Hurry is an unpleasant thing in itself and it is very unpleasant for the people around you. Some people come into your room, rushing in and rushing out, and even when they are there they are not there -- they are in the moment ahead or the moment behind. Some people who come in just for a moment are all there, completely in that moment . . . If you let yourself be absorbed completely, if you surrender completely to the moments as they pass, you live more richly those moments.
Anne Morrow Lindberg, Personal Diary, February 1928
The good listener doesn't moralize. They know their own minds well enough not to be surprised or frightened by strangeness. They give the impression that they recognize and accept human folly; they don't flinch when we mention our terrors and desires. They reassure us they're not going to shred our dignity . . . It is only too easy to end up experiencing ourselves as strangely cursed and exceptionally deviant or uniquely incapable. But the good listener makes their own strategic confessions, so as to set the record straight about the meaning of being a normal (that is, very muddled and radically imperfect) human being. They confess not so much to unburden themselves as to help others accept their own nature and see that being a bad parent, a poor lover, or a confused worker is not a malignant act of wickedness but an ordinary feature of being alive that others have unfairly edited out of their public profiles.
The School of Life: An Emotional Education (2019)
Patience signifies forbearance, which does not mean permissiveness or indulgence but the gift of room, time and space for the amendment of life . . . Patience can transform the situation from an occasion for resentment, frustration, or resignation to the disclosure of a whole new range of possibilities and challenges that we might never have glimpsed had not patience afforded leisure for their scrutiny . . . We shall never learn to act in measured and judicious ways toward others if we have not learned first of all to pay attention to them.
David B. Harned, Patience: How We Wait Upon the World (1997)

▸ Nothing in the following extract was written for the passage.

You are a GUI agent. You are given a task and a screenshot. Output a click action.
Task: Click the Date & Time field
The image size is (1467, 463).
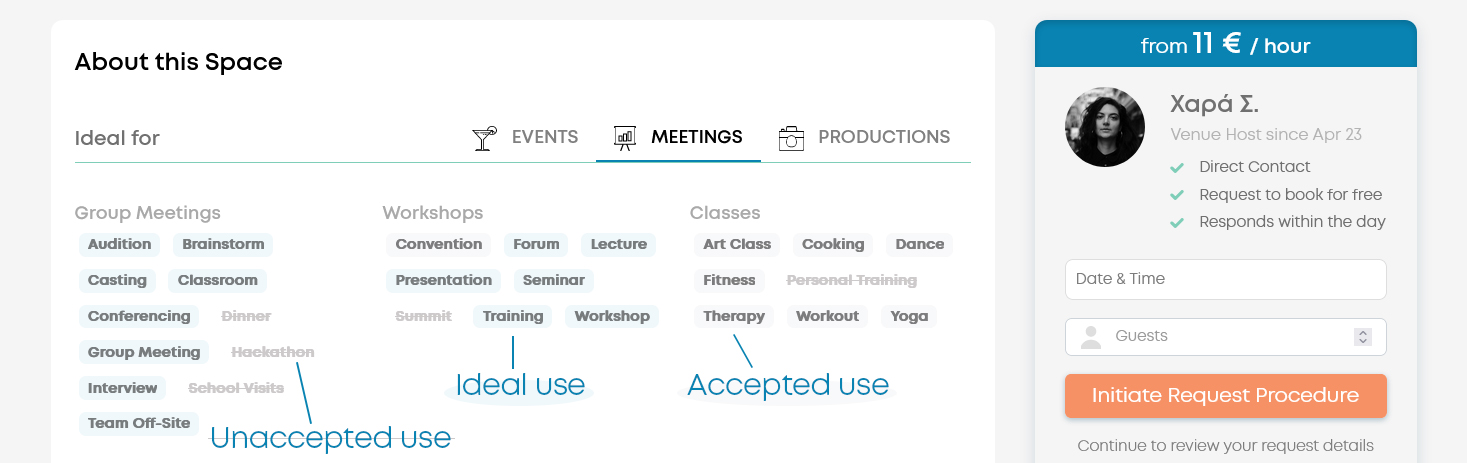[x=1225, y=279]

Disclaimer: I help others—professionally and personally. And I invite others to help me—professionally and personally. I mediate conflicts, facilitate hard conversations, and work to understand tough family systems. This does not imply my life is without conflict, anxiety, strained familial relations, and other indications of human normalcy. Like you, in all ways I am human. ~~ William Lee Mangrum
Transforming Conflict through Understanding, Compasion, and Respect
Experience: I mediated my first case—domestic violence—in 1980 while in seminary. Across the decades since, I have mediated estates, custody disputes, division of assets, elder care issues, end-of-life decisions, homeless services, architectural designs, building fund problems, educational decisions, and public safety concerns. And, I have facilitated difficult conversations involving multi-generational family relations, international service projects, institutional communications, business ventures, neighborhood conflicts, inter-religious dialogues, capital improvements, and employee-employer relations.
Many conflicts are two-party matters—such as co-workers with differing values locked in a workplace dispute. Other conflicts involve community discussions with numerous stakeholders spanning several months—such as a heated public debate about cell towers in a coastal village. Frequent conflicts are inter-generational—such as when families grapple with elder care, trust funds, and estate settlements.
As a former pastor, I know that religious communities are the sites of intense, multi-party, and multi-generational conflicts. Congregational disputes—such as intense committee discussions about music, liturgy, youth groups, work projects, property management, and the placement of the American Flag within a sanctuary—may seem trivial to non-religious persons. But in fact, pastors mediate hundreds of conflicts occasioned by weddings, funerals, public holidays, and religious celebrations. Also, faith-communities often disagree over raising funds for salaries, building maintenance and capital improvements.
Respect: Conflicts are emotionally charged, never inconsequential to persons close to the heat. I care about the persons I work with in conflict. I bring understanding, compassion, and respect to the table.
I specialize in the application of Bowen Systems Theory to conflict and mediation. Each of my conflict offerings and my training programs is uniquely designed for specific situations and may include the usage of conflict inventories, Bowen Systems Theory, mindfulness exercises, and critical self-reflection.
I understand varying conflict styles and the complexities of immediate families and extended kinship systems. I am compassionate—able to empathize with persons in deeply conflicted relations. I respect all parties. I do not judge. I possess the emotional maturity, the technical skills, the patience, and the commitment necessary to assist conflicted parties as they construct their own durable solutions to their own difficult troubles.
Training: Beyond extensive pastoral training—which included significant studies in pastoral care and counseling—I have accrued over six hundred (600) hours in academic studies of conflict and professional training in mediation. I have studied Alternative Dispute Resolution (ADR) in Colorado, Illinois, Indiana, California, New Mexico, and North Carolina.
My inquiries have taken me to the University of New Mexico School of Law, Colorado State University, the Kroc Institute for International Peace Studies at the University of Notre Dame, the Lombard Mennonite Peace Center, the Udall Foundation--US. Institute for Environmental Conflict Resolution, and the Green Gulch Farms/Zen Monastery in California. Currently, I am engaged in the study of Restorative Justice Circles with colleagues from Simon Fraser University, BC.
By experience, manner, training, and calling -- I am a mediator.